Danger: Being Too "Nice" Can Wreck You & Your Relationships
It sounds like a plot from a bad soap opera: there's the crazy ex-boyfriend who won't move on, and the nice girl he claims he can't live without. The phone calls I received over the course of the past six months didn't concern a television show, however—they were reports from my family, and the girl was my younger sister, Lucy.
"Evan called six times today."
"Evan was admitted to the hospital."
"Lucy had to get a new cell phone number."
"Evan tried to corner her at work."
"Evan snuck into the house last night."
The experience was many different kinds of awful. Lucy and Evan's relationship escalated from rocky to unsettling to alarming as Evan pursued increasingly dramatic courses of action to win Lucy back: relentless phone calls, incoherent and cruel emails, a suicide attempt, and outright stalking, all culminating in a Notice of Criminal Trespass from our family that legally barred Evan from attempting any further contact with Lucy or her relations.
Throughout the ordeal, our family struggled to determine how best to handle this complicated situation. As Evan's words and actions grew more and more irrational, Lucy felt increasingly trapped, caught between her desire to exit a bad relationship and her sense of responsibility toward a lost soul. Every time she moved to end the relationship for good, he would make her feel guilty for abandoning him.
"Love is sacrifice," Evan would insist to Lucy. "You aren't loving me like God calls you to."
As concerned friends learned of the emotional torment Lucy was suffering from, I heard similar stories of women stuck in relationships that were dissolving beyond repair, but in which they felt compelled to stay because their boyfriends were dependent on them for happiness. Like Lucy, these women were what the world would call nice Christian girls: raised to extend kindness and forgiveness; cautious about the movies they watched and the words they used; friendly and accommodating, and sensitive to the sorrows of others. They wouldn't—couldn't—kick the guy to the curb. Because that's not what nice girls do.
Evan often accused Lucy of un-Christian behavior. "If you really care about me, how can you be so unfair to me?"
What was this nice Christian girl supposed to say to that?
Here's the thing—"nice" has nothing to do with it. In fact, striving to do the "nice" thing is a recipe for spiritual disaster. God doesn't call us to be a force for nice but a force for good. Too often we mistake one for the other, and that's dangerous.
When being nice becomes our foremost priority, we choose what action is least destructive instead of most needed. We end up making decisions about what we can concede rather than what we can build.
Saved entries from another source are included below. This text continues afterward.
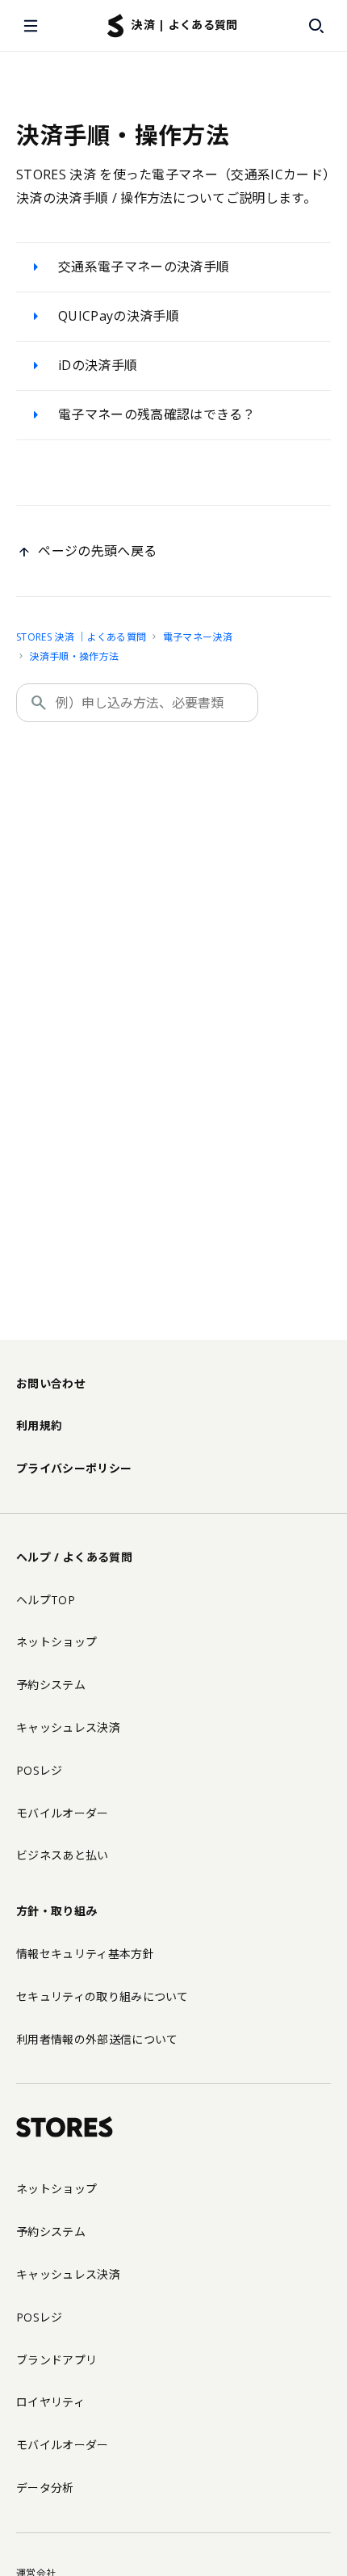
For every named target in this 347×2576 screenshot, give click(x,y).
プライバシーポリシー (74, 1468)
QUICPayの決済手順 (118, 316)
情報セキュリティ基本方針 (85, 1953)
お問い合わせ (51, 1383)
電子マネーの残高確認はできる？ (157, 414)
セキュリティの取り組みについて (102, 1996)
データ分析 (45, 2487)
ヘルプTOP (45, 1599)
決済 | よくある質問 (185, 24)
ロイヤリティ (50, 2402)
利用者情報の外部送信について (97, 2039)
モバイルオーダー (62, 1813)
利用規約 (39, 1425)
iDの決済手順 (97, 365)
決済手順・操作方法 (74, 656)
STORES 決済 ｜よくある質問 (81, 637)
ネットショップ (56, 1641)
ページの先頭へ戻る (97, 551)
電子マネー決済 (197, 637)
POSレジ (39, 1770)
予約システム (51, 1684)
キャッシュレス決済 (68, 1727)
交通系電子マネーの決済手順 (143, 266)
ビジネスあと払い (62, 1855)
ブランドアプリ (56, 2360)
And ultimately, we shut God out of the equation, denying his role and ability to take care of the hearts at stake. We risk living in fear rather than trusting in Christ.
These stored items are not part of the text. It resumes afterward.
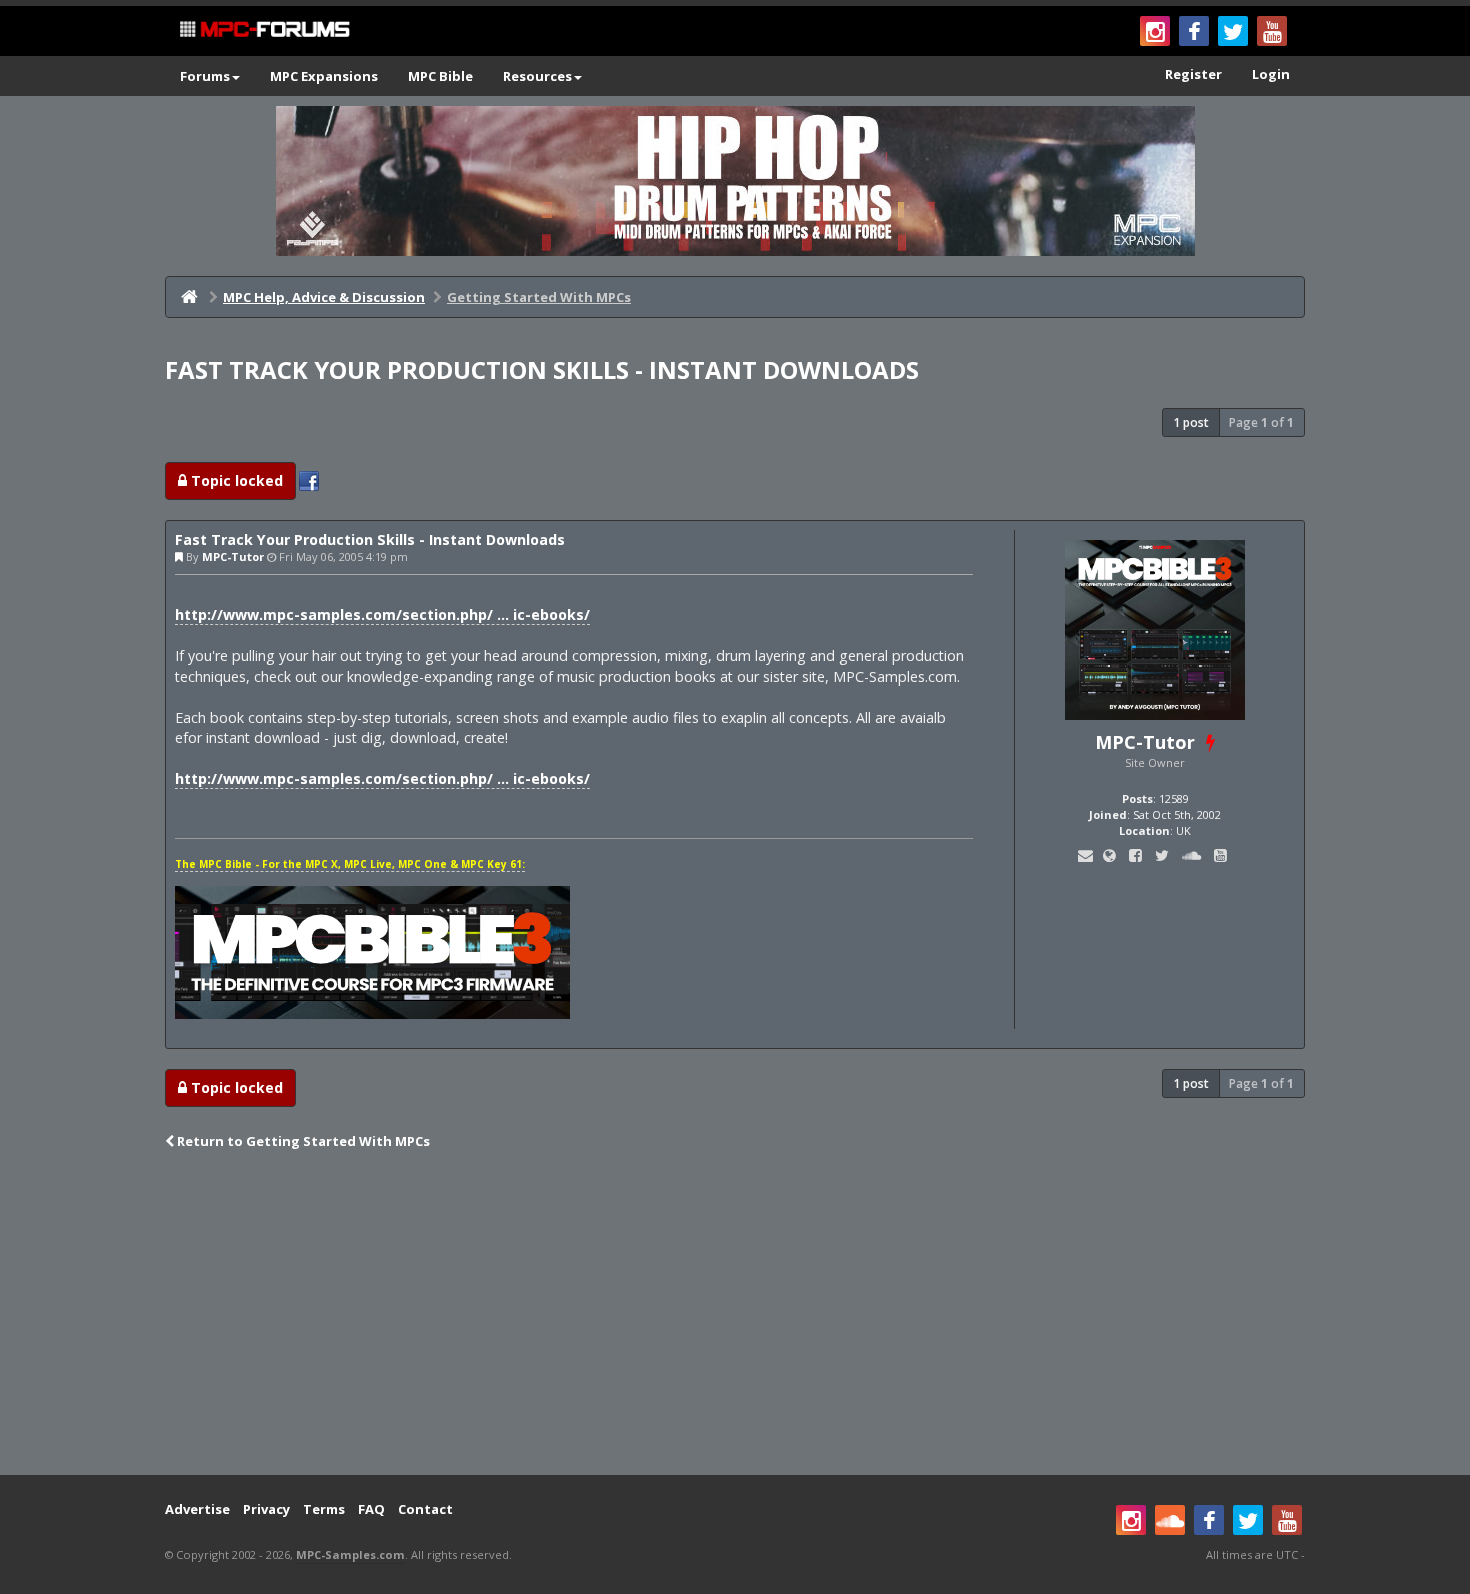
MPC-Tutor (233, 556)
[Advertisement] (735, 1315)
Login (1271, 74)
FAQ (371, 1509)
Nice Christian girls have big hearts—they feel others' hurts acutely, and they want to help heal the broken people around them. But while love is indeed self-sacrifice, it is not self-destruction. Love "rejoices with the truth." And the truth is that there is one Savior—Jesus Christ, our refuge and deliverer, who redeems the broken and saves the lost. Jesus sacrificed himself to the cross not because it was a nice thing to do, but because it was a necessary thing to do, and only he was ordained to do it. We are not that powerful or perfect. We love better when we love God first—when we admit that we will always be inadequate, and that we can never be enough for others.
The fact that Evan was convinced Lucy was his only solace did not make it so: in fact, it indicated just the opposite. Evan was looking for justification in a fellow fallen human being, which meant he needed the Lord all the more deeply and desperately.
So what does love look like when a relationship falls apart?
For Lucy, it was surrendering Evan to God's care. It was cutting herself off from him so that he might find healing apart from her. It was crying over his difficult journey. It was praying for him every day. It was trusting that if the door between them should ever be opened again, God would make it abundantly clear.
As Christian women, we need to reevaluate who we are supposed to be—first in Christ, and then in our relationships. We need to recognize our limits and boundaries. We need to remember the one who possesses the real power of restoration and trust him to love better than we ever could. We need to stop being so nice.
Shaye Gordon is a pseudonym for a writer living in the Midwest.